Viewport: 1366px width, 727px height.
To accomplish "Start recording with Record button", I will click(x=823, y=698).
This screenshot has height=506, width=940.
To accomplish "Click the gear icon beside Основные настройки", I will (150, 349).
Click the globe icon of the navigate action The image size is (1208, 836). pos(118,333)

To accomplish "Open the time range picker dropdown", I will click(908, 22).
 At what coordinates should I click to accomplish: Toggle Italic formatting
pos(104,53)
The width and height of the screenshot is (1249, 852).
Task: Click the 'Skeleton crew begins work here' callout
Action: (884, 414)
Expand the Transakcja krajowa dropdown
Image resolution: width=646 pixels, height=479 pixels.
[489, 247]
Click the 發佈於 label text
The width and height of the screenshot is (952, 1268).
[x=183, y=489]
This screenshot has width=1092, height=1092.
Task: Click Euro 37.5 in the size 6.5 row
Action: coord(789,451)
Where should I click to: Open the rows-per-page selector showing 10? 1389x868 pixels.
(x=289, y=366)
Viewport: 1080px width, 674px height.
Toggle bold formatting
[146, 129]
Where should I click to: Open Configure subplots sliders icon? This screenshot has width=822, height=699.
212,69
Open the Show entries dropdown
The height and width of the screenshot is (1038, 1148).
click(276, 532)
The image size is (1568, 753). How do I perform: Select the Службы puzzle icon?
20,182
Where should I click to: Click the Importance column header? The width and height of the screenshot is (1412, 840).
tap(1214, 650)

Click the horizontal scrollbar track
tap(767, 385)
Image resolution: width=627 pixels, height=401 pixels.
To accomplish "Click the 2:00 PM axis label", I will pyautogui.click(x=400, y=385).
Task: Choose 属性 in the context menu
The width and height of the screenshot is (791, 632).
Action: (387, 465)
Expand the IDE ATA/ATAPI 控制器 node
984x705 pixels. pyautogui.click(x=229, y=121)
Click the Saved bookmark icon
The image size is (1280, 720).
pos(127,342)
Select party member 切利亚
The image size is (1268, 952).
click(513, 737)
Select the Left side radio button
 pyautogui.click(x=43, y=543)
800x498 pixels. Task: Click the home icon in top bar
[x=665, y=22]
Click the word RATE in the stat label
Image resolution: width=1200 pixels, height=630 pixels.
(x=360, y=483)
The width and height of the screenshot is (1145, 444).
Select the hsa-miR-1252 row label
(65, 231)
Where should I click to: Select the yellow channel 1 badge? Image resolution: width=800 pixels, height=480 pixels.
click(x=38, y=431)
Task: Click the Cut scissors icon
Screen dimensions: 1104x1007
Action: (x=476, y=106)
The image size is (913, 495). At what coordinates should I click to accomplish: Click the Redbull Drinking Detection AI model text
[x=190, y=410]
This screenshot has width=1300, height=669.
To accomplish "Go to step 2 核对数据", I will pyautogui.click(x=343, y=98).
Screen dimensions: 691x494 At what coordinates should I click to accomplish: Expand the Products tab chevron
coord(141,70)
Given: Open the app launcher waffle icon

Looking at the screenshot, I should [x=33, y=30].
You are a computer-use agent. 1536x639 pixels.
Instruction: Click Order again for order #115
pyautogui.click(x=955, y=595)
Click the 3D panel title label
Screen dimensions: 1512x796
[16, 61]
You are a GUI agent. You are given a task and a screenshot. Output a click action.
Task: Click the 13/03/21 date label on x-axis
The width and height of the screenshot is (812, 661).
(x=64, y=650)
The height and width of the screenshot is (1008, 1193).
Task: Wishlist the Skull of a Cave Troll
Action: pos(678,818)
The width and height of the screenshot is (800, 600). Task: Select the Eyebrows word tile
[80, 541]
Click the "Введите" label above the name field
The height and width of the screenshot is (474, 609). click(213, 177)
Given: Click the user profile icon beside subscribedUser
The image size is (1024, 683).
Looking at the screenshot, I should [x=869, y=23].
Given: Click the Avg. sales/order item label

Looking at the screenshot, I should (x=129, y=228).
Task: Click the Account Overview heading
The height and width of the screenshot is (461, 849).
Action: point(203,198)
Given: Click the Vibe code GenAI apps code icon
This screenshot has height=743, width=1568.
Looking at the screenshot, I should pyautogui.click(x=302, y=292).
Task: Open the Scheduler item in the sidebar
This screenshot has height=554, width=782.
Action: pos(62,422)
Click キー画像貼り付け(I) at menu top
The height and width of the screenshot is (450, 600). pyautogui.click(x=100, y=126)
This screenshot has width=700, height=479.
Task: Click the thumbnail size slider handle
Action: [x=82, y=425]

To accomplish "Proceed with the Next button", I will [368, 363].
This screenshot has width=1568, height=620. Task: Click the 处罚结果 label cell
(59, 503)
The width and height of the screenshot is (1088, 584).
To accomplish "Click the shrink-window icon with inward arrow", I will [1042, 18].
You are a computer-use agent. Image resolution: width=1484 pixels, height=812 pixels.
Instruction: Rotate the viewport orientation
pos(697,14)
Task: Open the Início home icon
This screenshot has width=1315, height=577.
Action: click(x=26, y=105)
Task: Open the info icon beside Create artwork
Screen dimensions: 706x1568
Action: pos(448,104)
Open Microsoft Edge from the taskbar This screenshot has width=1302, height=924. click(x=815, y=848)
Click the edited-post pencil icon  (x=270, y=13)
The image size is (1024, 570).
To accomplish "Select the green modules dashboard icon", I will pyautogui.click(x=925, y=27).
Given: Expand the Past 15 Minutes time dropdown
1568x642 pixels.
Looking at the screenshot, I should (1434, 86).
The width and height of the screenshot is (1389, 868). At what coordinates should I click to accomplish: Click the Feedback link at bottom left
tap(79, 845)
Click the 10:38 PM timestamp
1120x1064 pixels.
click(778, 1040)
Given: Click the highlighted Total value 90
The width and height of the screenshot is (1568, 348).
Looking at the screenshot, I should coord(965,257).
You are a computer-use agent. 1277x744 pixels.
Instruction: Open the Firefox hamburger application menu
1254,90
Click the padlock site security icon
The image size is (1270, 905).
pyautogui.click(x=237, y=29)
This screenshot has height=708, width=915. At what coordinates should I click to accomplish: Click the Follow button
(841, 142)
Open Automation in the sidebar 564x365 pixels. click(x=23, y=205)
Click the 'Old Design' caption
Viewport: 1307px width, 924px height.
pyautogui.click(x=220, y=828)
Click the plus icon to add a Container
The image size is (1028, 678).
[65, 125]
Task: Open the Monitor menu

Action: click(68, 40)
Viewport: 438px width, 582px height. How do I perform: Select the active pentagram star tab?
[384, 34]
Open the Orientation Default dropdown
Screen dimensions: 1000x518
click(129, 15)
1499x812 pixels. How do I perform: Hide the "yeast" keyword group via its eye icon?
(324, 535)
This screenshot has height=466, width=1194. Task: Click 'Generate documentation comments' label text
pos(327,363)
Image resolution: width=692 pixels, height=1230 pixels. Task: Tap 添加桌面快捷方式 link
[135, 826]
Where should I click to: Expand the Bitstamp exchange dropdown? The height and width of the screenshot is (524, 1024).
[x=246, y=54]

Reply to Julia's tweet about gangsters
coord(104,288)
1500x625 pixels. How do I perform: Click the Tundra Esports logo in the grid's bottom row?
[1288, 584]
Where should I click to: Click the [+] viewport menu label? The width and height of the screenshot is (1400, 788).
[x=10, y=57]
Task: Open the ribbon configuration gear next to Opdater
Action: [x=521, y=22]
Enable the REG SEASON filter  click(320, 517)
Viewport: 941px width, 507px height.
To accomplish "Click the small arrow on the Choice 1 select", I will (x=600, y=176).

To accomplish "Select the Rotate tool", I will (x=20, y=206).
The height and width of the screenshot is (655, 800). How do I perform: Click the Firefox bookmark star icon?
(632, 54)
- - - - - - -
EXERCISE OBJECTIVE:
Copy out the material above word for word, starting at its first line and ending with the line that contains "will click(908, 22).".

RESPONSE:
Viewport: 1366px width, 727px height.
To accomplish "Start recording with Record button", I will click(x=823, y=698).
This screenshot has height=506, width=940.
To accomplish "Click the gear icon beside Основные настройки", I will (150, 349).
Click the globe icon of the navigate action The image size is (1208, 836). pos(118,333)

To accomplish "Open the time range picker dropdown", I will click(908, 22).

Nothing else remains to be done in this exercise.